▸ Activity: In the data that follows, find the line with "Click the Angle in degrees field"; transcribe it, every later line up to the one with "Launch Office from", and that line as well, exactly and with no others.

▸ Collected data entries:
== == ==

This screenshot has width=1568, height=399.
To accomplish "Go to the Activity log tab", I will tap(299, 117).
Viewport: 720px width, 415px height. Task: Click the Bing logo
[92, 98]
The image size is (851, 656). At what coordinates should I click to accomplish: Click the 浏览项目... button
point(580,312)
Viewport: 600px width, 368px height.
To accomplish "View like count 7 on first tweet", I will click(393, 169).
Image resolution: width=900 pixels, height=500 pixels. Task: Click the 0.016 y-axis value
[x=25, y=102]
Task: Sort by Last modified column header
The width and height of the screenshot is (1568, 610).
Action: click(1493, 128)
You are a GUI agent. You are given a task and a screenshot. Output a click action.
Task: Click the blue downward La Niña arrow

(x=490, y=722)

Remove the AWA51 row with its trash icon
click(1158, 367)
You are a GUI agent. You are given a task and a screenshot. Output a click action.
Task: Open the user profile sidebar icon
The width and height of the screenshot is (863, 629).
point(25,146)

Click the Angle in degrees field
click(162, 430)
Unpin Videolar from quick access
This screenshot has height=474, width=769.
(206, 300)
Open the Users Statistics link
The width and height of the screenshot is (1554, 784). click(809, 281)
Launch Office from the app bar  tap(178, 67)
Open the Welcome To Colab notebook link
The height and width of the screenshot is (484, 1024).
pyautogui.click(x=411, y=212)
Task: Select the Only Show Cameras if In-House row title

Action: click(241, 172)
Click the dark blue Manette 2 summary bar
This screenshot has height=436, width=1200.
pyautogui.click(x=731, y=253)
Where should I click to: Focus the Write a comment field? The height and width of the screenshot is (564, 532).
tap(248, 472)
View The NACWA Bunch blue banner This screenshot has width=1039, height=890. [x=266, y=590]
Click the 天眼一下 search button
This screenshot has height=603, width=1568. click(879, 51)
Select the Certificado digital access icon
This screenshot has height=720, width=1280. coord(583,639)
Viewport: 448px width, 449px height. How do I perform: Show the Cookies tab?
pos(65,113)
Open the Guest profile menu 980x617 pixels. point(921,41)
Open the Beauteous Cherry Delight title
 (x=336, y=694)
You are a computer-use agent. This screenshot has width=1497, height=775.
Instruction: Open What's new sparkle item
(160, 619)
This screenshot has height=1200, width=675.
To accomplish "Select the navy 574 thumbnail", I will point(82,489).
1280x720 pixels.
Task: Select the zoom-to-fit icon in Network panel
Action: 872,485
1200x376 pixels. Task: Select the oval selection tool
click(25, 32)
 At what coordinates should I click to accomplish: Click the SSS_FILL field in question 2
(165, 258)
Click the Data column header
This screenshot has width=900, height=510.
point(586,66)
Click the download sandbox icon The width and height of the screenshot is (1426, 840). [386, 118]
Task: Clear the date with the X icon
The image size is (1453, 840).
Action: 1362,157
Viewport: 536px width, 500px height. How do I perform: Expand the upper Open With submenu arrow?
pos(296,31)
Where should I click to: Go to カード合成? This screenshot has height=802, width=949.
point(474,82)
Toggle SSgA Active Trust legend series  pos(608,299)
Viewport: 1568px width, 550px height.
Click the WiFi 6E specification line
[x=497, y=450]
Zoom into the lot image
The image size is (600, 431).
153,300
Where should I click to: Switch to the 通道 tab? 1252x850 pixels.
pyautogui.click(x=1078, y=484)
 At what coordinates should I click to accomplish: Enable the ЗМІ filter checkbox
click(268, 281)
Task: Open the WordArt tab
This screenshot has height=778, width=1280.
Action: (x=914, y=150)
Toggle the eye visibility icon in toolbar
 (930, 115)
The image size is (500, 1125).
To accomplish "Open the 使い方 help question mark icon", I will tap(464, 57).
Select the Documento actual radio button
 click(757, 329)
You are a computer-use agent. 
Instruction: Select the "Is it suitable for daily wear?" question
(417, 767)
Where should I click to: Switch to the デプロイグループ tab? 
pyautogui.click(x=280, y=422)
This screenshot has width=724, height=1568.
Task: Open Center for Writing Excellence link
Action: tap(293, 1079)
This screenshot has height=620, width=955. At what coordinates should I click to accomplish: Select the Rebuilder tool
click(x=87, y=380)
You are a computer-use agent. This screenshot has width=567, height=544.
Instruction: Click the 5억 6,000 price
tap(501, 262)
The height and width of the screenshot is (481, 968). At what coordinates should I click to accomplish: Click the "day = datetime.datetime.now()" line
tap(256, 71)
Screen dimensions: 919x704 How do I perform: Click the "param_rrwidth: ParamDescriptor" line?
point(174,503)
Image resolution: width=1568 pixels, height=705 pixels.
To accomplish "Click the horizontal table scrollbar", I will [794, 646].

== == ==

▸ Written reply:
Click the Angle in degrees field
click(162, 430)
Unpin Videolar from quick access
This screenshot has height=474, width=769.
(206, 300)
Open the Users Statistics link
The width and height of the screenshot is (1554, 784). click(809, 281)
Launch Office from the app bar  tap(178, 67)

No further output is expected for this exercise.